Trent’anni dopo/Filosofi e sociologi europei a convegno a Roma
Il Sessantotto? Non fu vera rivoluzione

ANTIAUTORITARISMO, antimperialismo, anti- psichiatria, autogestione, critica del lavoro, critica del socialismo reale, democrazia diretta, egualitarismo, immaginazione al potere, rivoluzione sessuale, utopia... Edito da Manifestolibri, un Dizionario della memoria elenca queste parole-chiave: tutte evocanti idee e pulsioni che animarono i movimenti del ’68. Si trattò, come sostiene il generoso libretto, di una "rivoluzione mondiale"? Le scelte ideologiche di quel turbolento periodo hanno lasciato una pur esile traccia nella generazione successiva? O slogan e miti "proletari", concetti e ribellismi di un tempo non troppo lontano, oggi appaiono legati, irrevocabilmente, a uno sfondo culturale affatto estinto?
A trent’anni dall’annus mirabilis (secondo i nostalgici) in cui l’università tentò di prolungarsi nelle fabbriche, si è svolto a Roma un convegno internazionale, al quale hanno partecipato filosofi e sociologi europei. Il primo conferenziere, Claus Offe dell’università di Berlino, ha subito proposto "un esercizio di storia contraffattuale"; si è chiesto, cioè, che cosa sarebbe accaduto, nella cultura europea, "se il movimento del ’68 non ci fosse stato". Stabilita una serie di distinzioni - fra Est e Ovest, fra privato e politico, fra genitori e figli, fra élite e massa, fra scienza e morale -, Offe ha sostenuto che la contestazione di tali dicotomie "espresse e drammatizzò tensioni già in atto nella società". Gli studenti del ’68 "determinarono un rovesciamento dei codici semantici in voga"; ma non furono dei veri rivoluzionari. L’attenzione di Agnes Heller si è soffermata sugli effetti del ’68 nel costume e nella vita quotidiana. "Idee romantiche", ha detto la studiosa ungherese, "speranze di vivere in un mondo senza gerarchie, ispirarono i movimenti di quel tempo. L’ambizione era di ottenere il possibile chiedendo l’impossibile. La postmodernità ha poi assorbito gli atteggiamenti e i desideri della gioventù ribelle".

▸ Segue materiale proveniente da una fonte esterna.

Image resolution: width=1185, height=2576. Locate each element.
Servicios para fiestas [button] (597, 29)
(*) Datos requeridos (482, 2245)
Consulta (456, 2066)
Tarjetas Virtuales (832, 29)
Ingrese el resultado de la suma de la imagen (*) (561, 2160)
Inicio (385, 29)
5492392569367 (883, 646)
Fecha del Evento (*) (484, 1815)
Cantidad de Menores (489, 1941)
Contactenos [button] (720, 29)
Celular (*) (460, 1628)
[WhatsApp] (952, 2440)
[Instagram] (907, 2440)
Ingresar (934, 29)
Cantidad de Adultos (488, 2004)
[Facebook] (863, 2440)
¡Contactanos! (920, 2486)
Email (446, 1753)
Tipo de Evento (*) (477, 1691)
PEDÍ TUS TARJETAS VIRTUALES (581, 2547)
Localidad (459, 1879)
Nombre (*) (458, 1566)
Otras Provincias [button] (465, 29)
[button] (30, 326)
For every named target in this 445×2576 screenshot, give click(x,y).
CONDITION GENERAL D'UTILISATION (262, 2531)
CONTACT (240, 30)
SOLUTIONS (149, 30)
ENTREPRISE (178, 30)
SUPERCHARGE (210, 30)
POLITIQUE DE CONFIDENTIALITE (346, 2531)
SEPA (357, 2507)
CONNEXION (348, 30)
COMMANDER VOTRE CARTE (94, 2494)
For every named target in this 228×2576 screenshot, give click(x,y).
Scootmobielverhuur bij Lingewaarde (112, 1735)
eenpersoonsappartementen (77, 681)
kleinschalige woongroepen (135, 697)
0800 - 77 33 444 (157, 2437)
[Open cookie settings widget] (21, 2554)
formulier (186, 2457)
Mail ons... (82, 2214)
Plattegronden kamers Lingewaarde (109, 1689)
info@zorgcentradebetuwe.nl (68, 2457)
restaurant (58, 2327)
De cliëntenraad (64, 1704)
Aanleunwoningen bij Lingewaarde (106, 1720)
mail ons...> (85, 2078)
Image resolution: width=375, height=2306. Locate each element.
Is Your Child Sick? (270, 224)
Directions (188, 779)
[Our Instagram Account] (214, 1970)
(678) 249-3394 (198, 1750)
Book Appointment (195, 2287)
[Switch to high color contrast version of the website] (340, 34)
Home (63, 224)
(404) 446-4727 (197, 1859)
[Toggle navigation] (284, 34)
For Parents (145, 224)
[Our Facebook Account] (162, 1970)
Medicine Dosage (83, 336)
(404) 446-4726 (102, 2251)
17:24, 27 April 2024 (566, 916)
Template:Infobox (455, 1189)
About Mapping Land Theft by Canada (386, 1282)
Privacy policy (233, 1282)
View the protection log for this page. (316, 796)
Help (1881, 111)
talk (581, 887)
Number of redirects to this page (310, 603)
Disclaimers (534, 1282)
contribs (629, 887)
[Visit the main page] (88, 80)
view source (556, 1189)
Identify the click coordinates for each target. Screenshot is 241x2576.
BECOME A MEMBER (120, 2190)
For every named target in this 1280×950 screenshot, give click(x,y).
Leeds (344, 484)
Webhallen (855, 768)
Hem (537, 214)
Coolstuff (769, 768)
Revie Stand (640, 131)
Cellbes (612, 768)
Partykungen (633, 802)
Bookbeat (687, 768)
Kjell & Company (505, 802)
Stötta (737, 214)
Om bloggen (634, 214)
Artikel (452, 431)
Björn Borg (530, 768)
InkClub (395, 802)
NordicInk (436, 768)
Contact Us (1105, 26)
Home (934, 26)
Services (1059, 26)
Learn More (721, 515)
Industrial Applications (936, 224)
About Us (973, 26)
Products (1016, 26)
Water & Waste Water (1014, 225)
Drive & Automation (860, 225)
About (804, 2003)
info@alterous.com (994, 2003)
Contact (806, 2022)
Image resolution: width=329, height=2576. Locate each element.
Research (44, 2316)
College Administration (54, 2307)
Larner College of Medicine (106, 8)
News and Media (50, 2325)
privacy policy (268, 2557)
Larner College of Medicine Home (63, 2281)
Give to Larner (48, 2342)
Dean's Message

Anche secondo Alessandro Pizzorno il ’68 fu un anno di speranze collettive "che sfociarono in una specie di rivoluzione culturale". Studenti estremisti vollero sovvertire "il principio democratico, il principio di maggioranza". I nemici dei contestatori furono "i guardiani delle istituzioni private e pubbliche: i politici di professione, i padri, i maestri, i dirigenti e, soprattutto in Francia e in Italia, i partiti comunisti". L’assoluta irrilevanza elettorale dei "gruppuscoli" sancì il loro declino.
Spazio di "liberazione della parola", il magma di discorsi, di situazioni e di avvenimenti che costituì il ’68 non fu, stando al sociologo Michel Wieviorka, "un momento catartico, il superamento di una crisi". L’originaria opposizione degli studenti al comunismo si rivelò, in breve, "una continuazione del comunismo stesso". In società strutturalmente complesse e pluralistiche, "prevalsero i richiami a Trockij, a Mao e alla cosiddetta centralità della classe operaia". I movimenti di contestazione si trasformarono in piccoli partiti extraparlamentari verbosi o violenti. L’aborrita "società dei consumi", ha concluso Wieviorka, "infine li rese inerti".